* ИСХОДНЫЙ ОТРЫВОК:
········

«Башня»
Уже в последние семестры учебы в Гейдельберге я стал сомневаться в истинности кантовского тезиса о том, что «вещь в себе» (трансцендентный мир) непознаваема. Некоторые личные переживания указали мне путь от трансцендентализма к романтизму, а затем — к мистицизму, от Шеллинга, Новалиса и Шлете ля — к Мейстеру Экхарту и Якобу Бёме. Мои первые опубликованные в журнале «Логос» сочинения (переработанные семинарские доклады) назывались «Трагедия творчества» и «Трагедия мистического сознания». Оба они задумывались не как исторические этюды, а как свободные эссе того рода, который сегодня в Западной Европе называют экзистенциалистским. Эта перемена во взглядах направила меня, тогда еще питомца немецкого университета, на тот же путь, который в России избрали Бердяев и русские символисты, и прежде прочих — Вячеслав Иванов.
Вернувшись в 1910 году в Москву доктором философии Гейдельбергского университета, я начал активно сотрудничать с издательством «Мусагет», во главе которого стояли поэты-символисты. Вскоре в этом издательстве вышло русское издание международного журнала «Логос», посвященного проблемам культурфилософии. В 1910 году Иванов жил еще в Петербурге. Мимолетная встреча с ним в Москве пробудила во мне желание познакомиться с ним ближе. Подходящий случай представился раньше, чем я ожидал. Религиозно-философское общество, созданное писателем и деятелем культуры Мережковским для собраний религиозно настроенной, свободомыслящей интеллигенции и прогрессивного духовенства, пригласило меня выступить с публичной лекцией. Я с величайшей радостью согласился, а на следующий день после заседания общества отправился к Иванову, жившему в знаменитом шестиэтажном «доме с башней» напротив Таврического сада.

········

* ЗАДАНИЯ:
A: В каком году, согласно отрывку о «Башне», рассказчик вернулся в Москву из Гейдельберга?
B: Допишите следующую часть отрывка о «Башне».
Строки, приведенные далее, не понадобятся.

* ВЫДЕРЖКА ИЗ ДАННЫХ:
········

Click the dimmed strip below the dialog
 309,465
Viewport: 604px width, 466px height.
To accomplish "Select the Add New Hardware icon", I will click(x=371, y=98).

········

* ОТВЕТЫ НА ЗАДАНИЯ:
A: В 1910 году.

B:
По сей день я помню со всеми подробностями просторную квартиру поэта. Сначала — вход в полукруглую комнату, дверь из которой вела в кабинет Иванова, обставленный старомодной мебелью. Другая дверь вела в темный коридор, который тогда, бог знает почему, напомнил мне катакомбы. Возможно, это были катакомбы души Иванова, присутствие которой я ощутил при входе в его жилище. Во всех комнатах книги, книги, книги: фолианты в старинных пергамен- тах, маленькие томики ранних изданий немецких, французских и итальянских классиков. Разумеется, были и многочисленные ученые труды. Над полками и между ними гравюры, все больше изображения Вечного города, а также портрет покойной жены Иванова.
Вероятно, я пришел слишком рано или слишком пунктуально (у Иванова была привычка работать ночи напролет и ложиться только на рассвете), потому что мне пришлось подождать минут десять или пятнадцать, в течение которых я занялся разглядыванием библиотеки.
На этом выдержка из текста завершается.